# Image Analysis Techniques
*The purpose of this project is to generate a 2D feature array of size 200x64. This array will be the input for a music-generating neural network.*

The feature array for any two images must be distinct. However, two similar images should have similar arrays, while distinct images must be vastly different. The array is an input for a neural network. Thus the specific numbers do not matter, but the patterns and variance will have a large effect over the style of music that is generated.

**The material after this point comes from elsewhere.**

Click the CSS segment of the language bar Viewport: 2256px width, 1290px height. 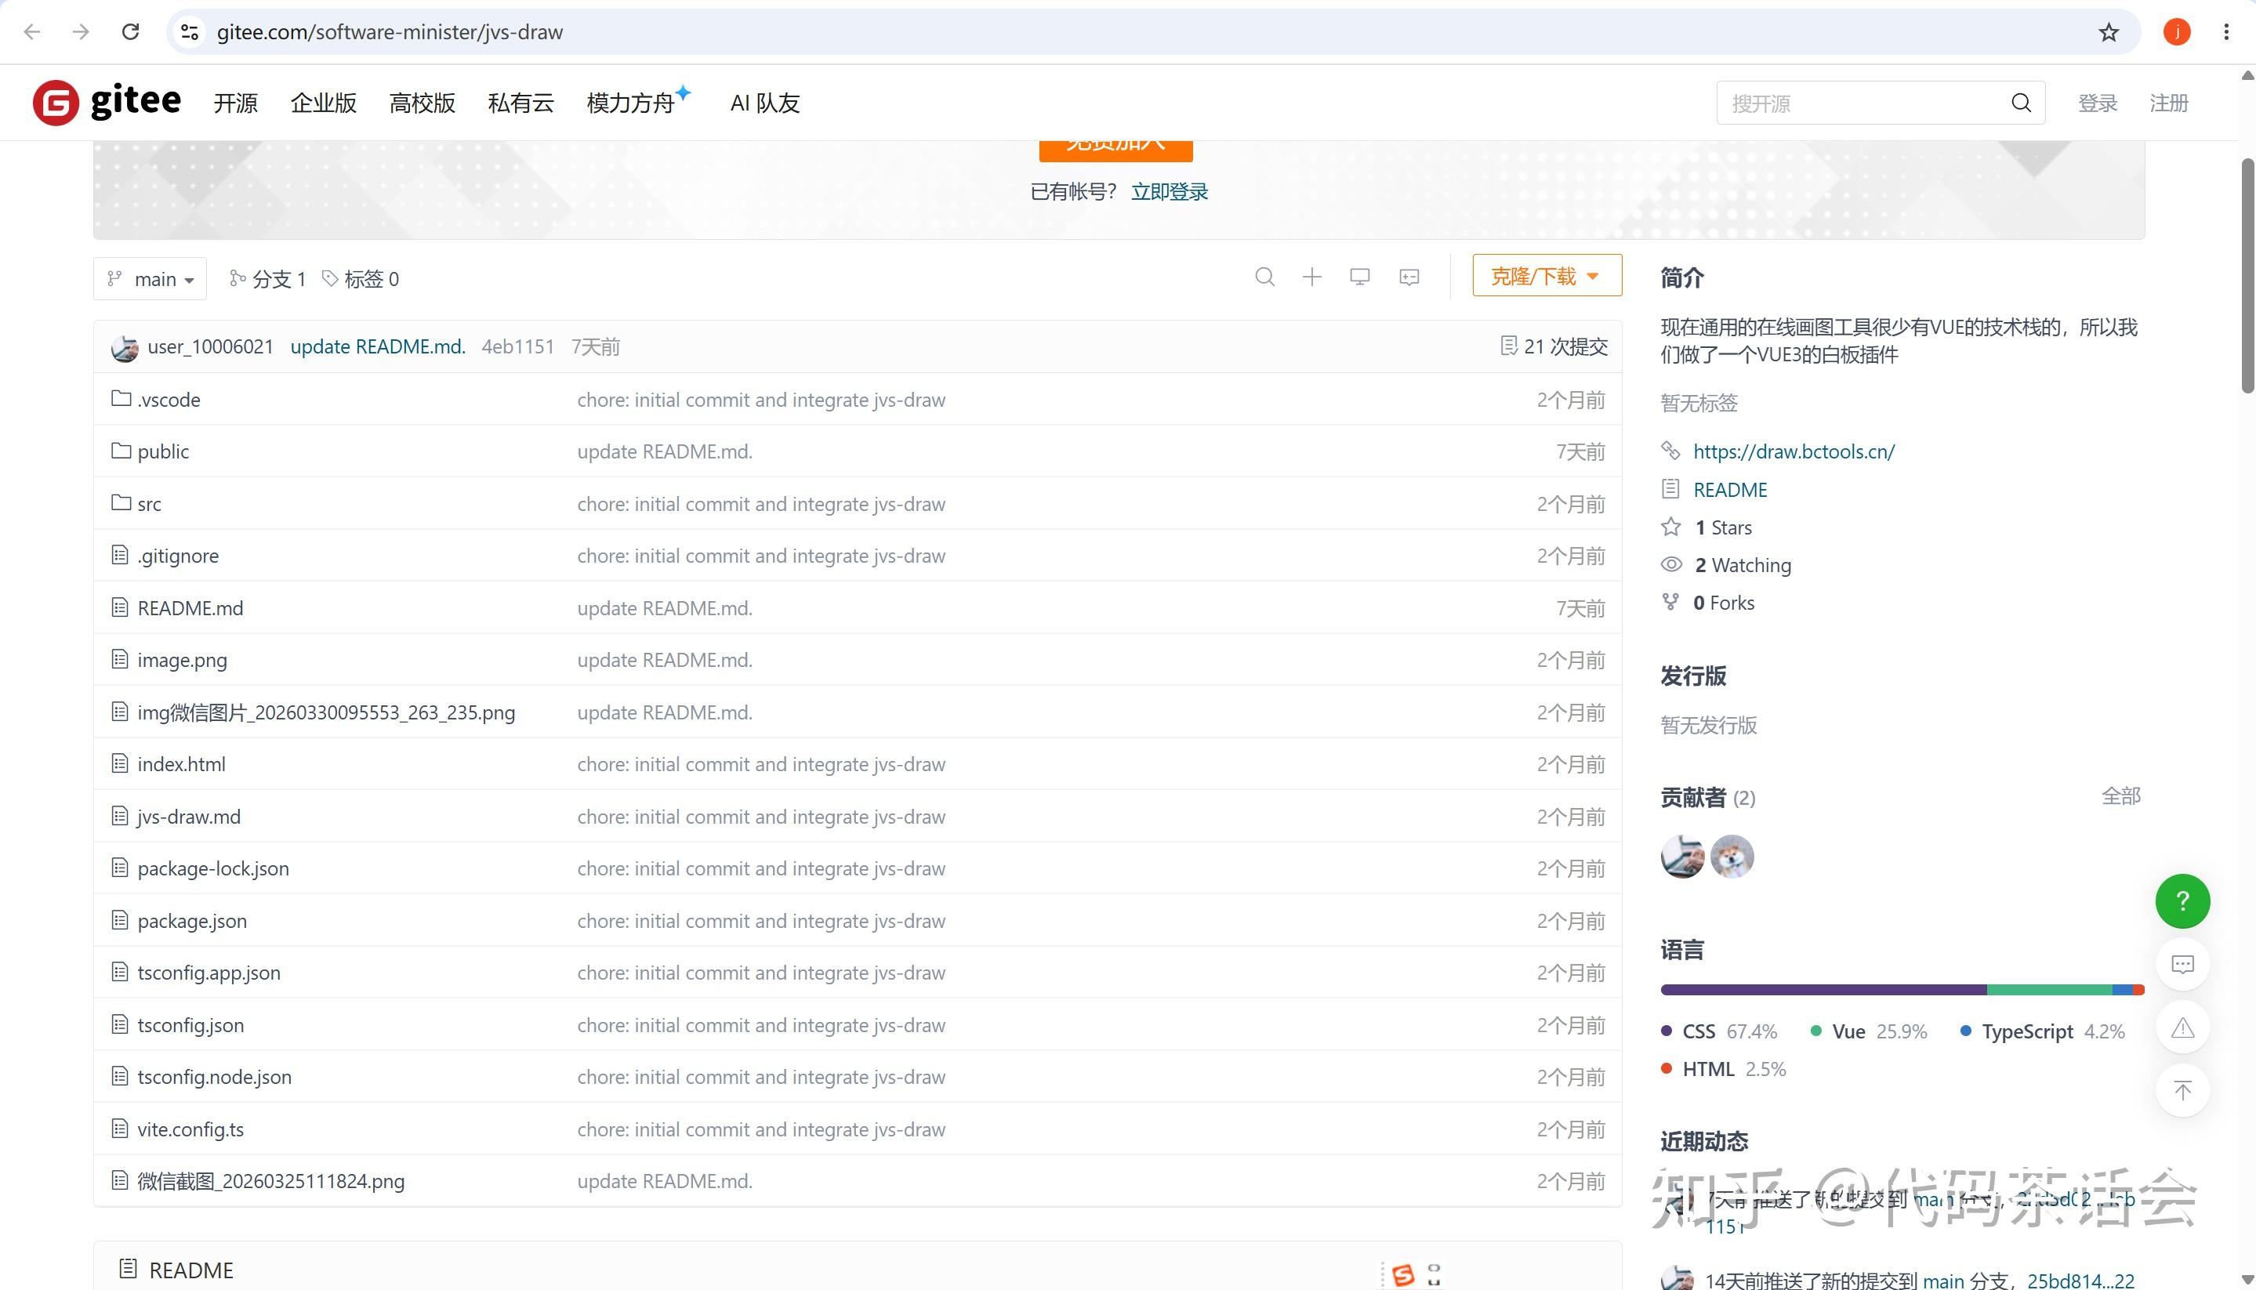tap(1824, 990)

First we will look at what methods are available to us, then we will discuss how to apply them to the program.

# Methods

We will use two primary tools for analyzing images: colour, and keypoints

**Colour** will play a crucial role in image analysis, since colour choice typically sets the mood. A dark or monotonous image would typically be paired with somber or slower music. On the other hand, a vibrant image of primary colours would result in a quicker, happier song with more note variation.

*So how do we do this?*

**1. Colour Groupings:**
This stackoverflow solution [1] provides a method to determine the most prevalent colours, and their ratios in the image. An easier and less intensive method is to use colour groupings. One decides how many different categories to include (n), and divides the colour spectrum into n different "groups" of equal size.

Then each pixel in the image is classified to a different group, and a final count/ratio is formed.

    write about the output of the function and how that can be used

**2. Colour vs Greyscale:**
Images are 2D arrays of (r,g,b) tuples. A red pixel has a high r-value, and low g,b-values. Pixels along the grey spectrum (black, white, silver, grey, etc.) have the property of red = green = blue. Thus, pixels with a low variance between red, green and blue tend towards colours in the greyscale spectrum, while a high variance tends towards vibrant colours.

    show function to calculate variance for a tuple

A pixel with a high output from this function tends away from the grey spectrum. We will call this value the *vibrance* of the pixel, and subsequently the image. Images with higher vibrance will have more pronounced colours.

**3. Colour turbulence:**
Look at the two images below: both are half-white, half-black. Both score 0 on vibrance. Yet they have very distinct characteristics.

![black_white_fa_uncropped.jpg](attachment:black_white_fa_uncropped.jpg)
*Figure 1: black and white flag with vertical dividing line*
![black_white_chekcers.jpg](attachment:black_white_chekcers.jpg)
*Figure 2: black and white checkerboard pattern*
Image 1 is black on the left half and white on the right- the colour does not change frequently. Image 2, on the other hand, is constantly alternating between black and white. So how do we measure this?

Suppose you take a row from each image. Look at the (r,g,b) values:
For image 1, the value is (0,0,0) until the half-way point, when it switches to (255,255,255)
Image 2 switches between (0,0,0) and (255,255,255) five times.
These values can be expressed as the sum of differences between successive pixels, using the code sample below.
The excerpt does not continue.